(Raw data)
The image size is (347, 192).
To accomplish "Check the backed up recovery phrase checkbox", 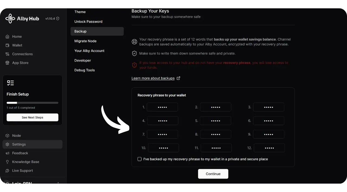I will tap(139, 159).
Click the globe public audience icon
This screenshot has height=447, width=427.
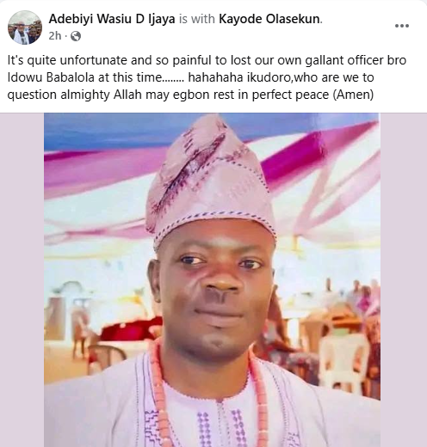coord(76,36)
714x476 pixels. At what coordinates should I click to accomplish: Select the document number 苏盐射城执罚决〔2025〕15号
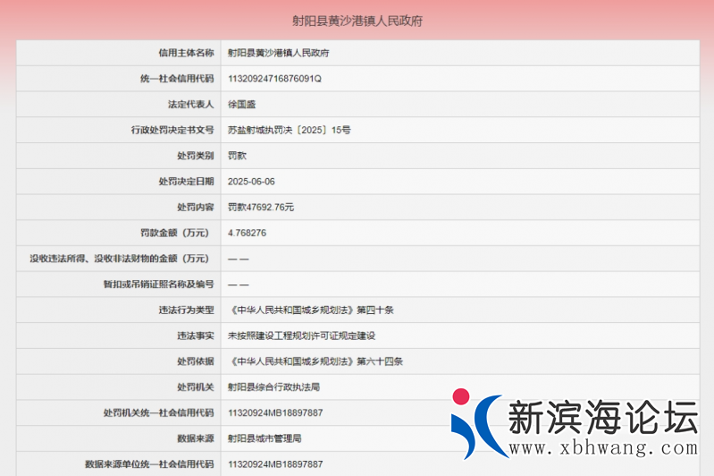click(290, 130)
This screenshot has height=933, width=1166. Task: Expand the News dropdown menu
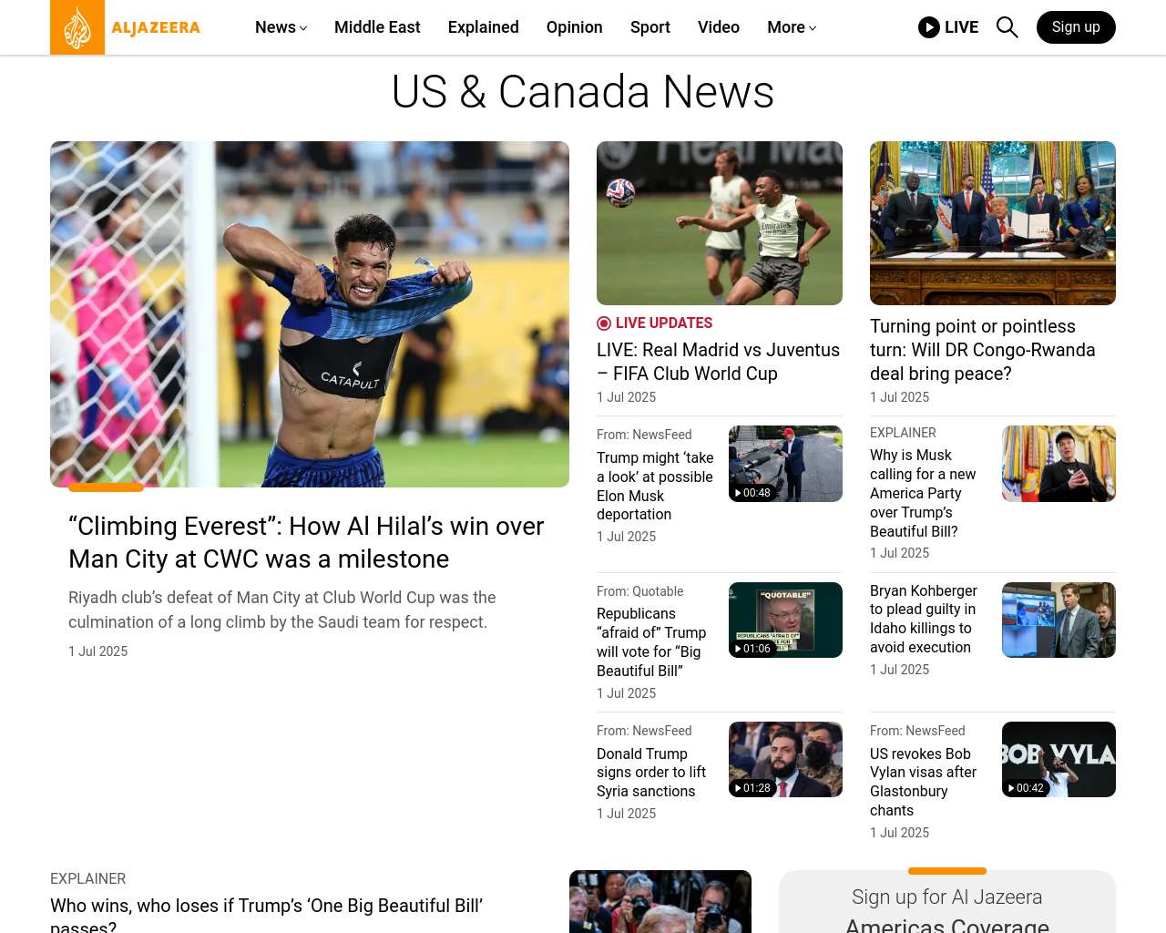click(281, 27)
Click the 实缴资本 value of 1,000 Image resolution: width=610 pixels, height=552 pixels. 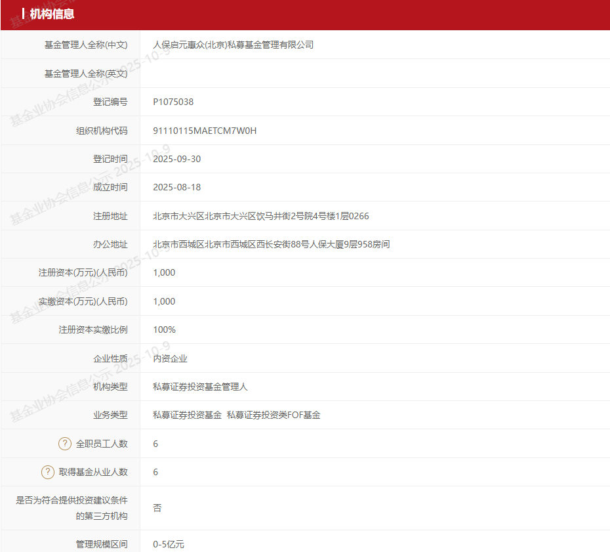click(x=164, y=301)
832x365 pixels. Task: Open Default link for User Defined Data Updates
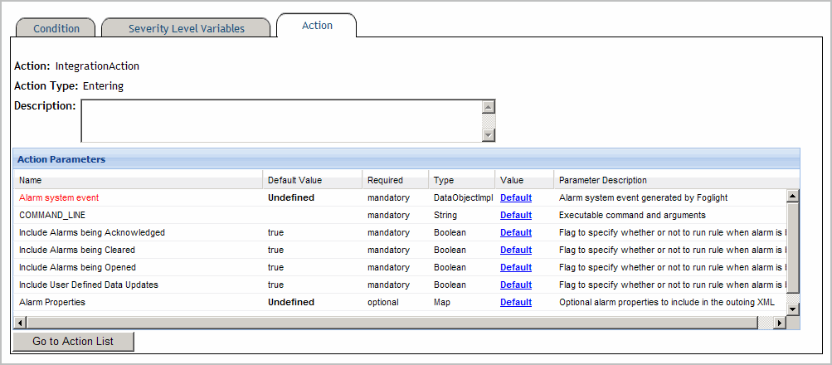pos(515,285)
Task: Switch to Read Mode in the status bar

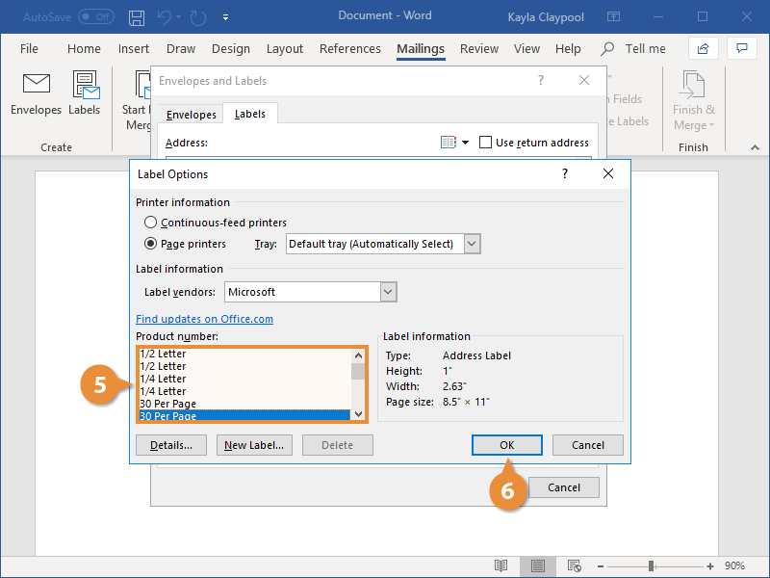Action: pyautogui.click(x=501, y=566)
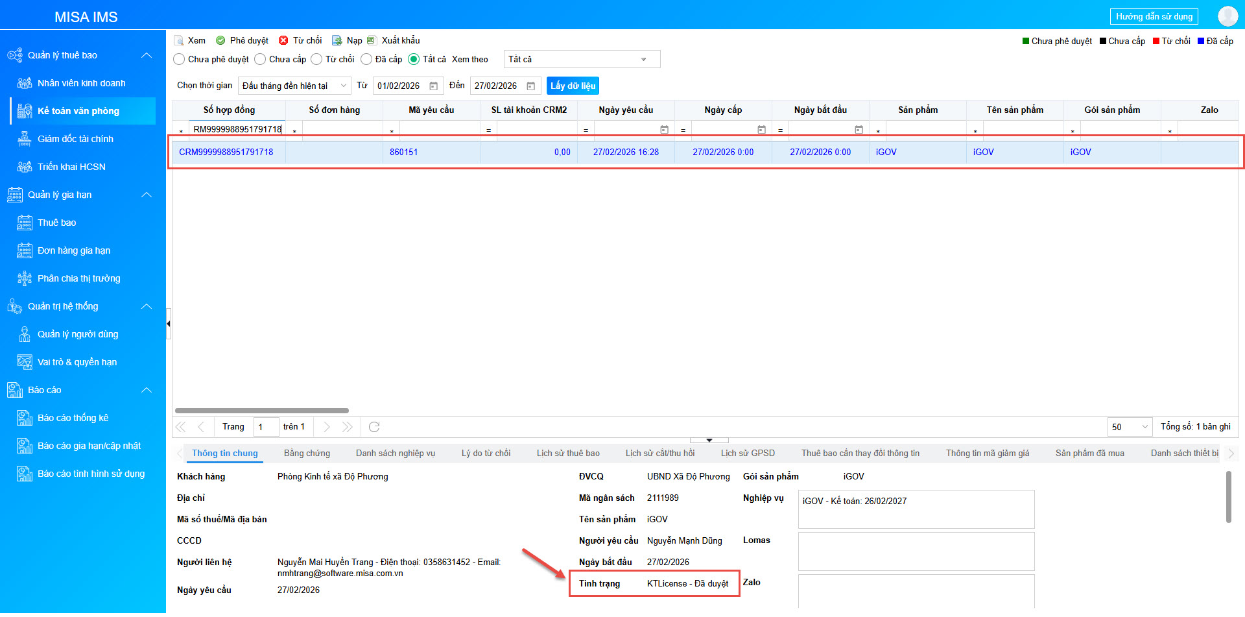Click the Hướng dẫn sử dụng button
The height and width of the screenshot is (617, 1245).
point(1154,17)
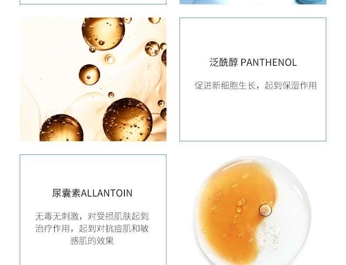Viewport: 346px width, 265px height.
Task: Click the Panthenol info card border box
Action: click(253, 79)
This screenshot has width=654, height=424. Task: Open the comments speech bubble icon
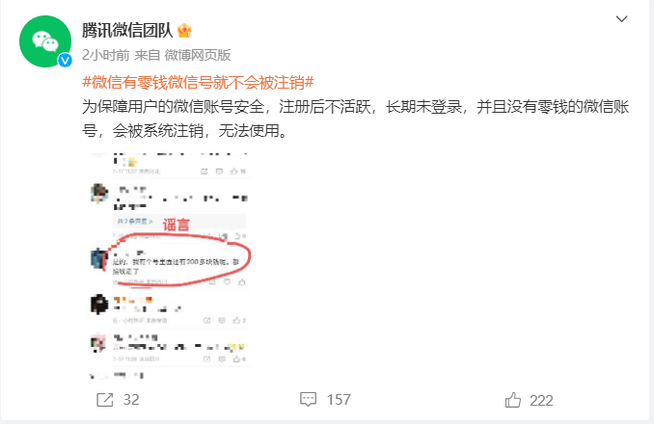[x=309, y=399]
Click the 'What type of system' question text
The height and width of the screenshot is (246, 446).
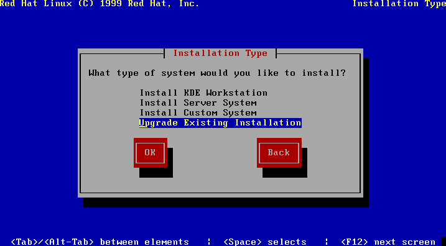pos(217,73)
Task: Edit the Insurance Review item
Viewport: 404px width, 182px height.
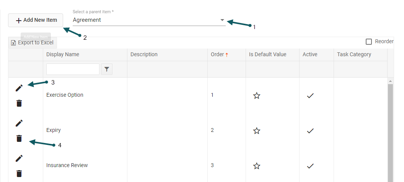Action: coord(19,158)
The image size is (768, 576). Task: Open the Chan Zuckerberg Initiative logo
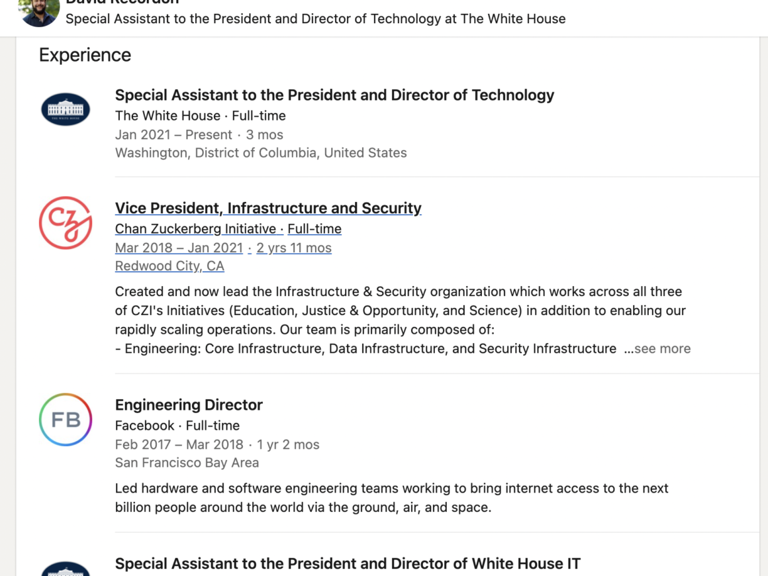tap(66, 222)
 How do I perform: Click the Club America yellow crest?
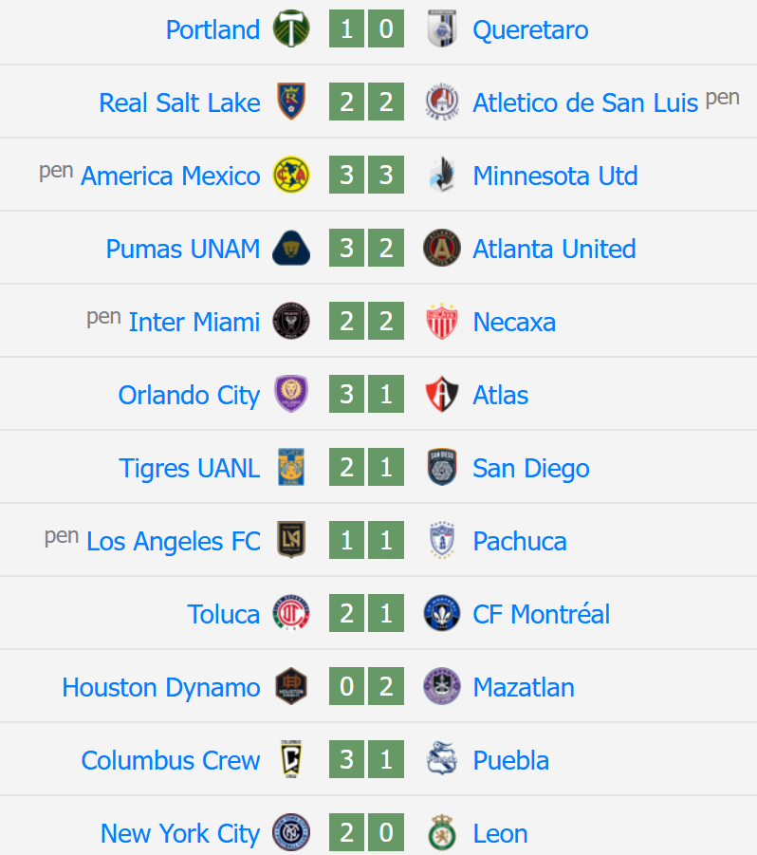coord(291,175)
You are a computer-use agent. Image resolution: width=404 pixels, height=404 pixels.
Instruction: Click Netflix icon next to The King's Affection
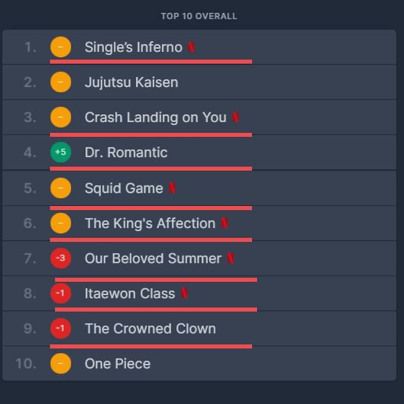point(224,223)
(End Raw data)
> **Your goal**: Find the line that contains "Task: Switch to Read Mode in the status bar". Copy it and every line after it through the end of the listing exactly, but not the pictures.

> **Result**:
Task: Switch to Read Mode in the status bar

Action: pyautogui.click(x=501, y=566)
Click the Hướng dẫn sử dụng button
The height and width of the screenshot is (617, 1245).
point(1154,17)
Viewport: 346px width, 265px height.
Task: Click the Panthenol info card border box
Action: click(253, 79)
This screenshot has width=654, height=424. Task: Open the comments speech bubble icon
[x=309, y=399]
Click the 'What type of system' question text
The height and width of the screenshot is (246, 446).
pos(217,73)
Task: Edit the Insurance Review item
Viewport: 404px width, 182px height.
Action: coord(19,158)
The image size is (768, 576). Task: Open the Chan Zuckerberg Initiative logo
tap(66, 222)
 How do I perform: Click the Club America yellow crest?
coord(291,175)
You are a computer-use agent. Image resolution: width=404 pixels, height=404 pixels.
Instruction: Click Netflix icon next to The King's Affection
point(224,223)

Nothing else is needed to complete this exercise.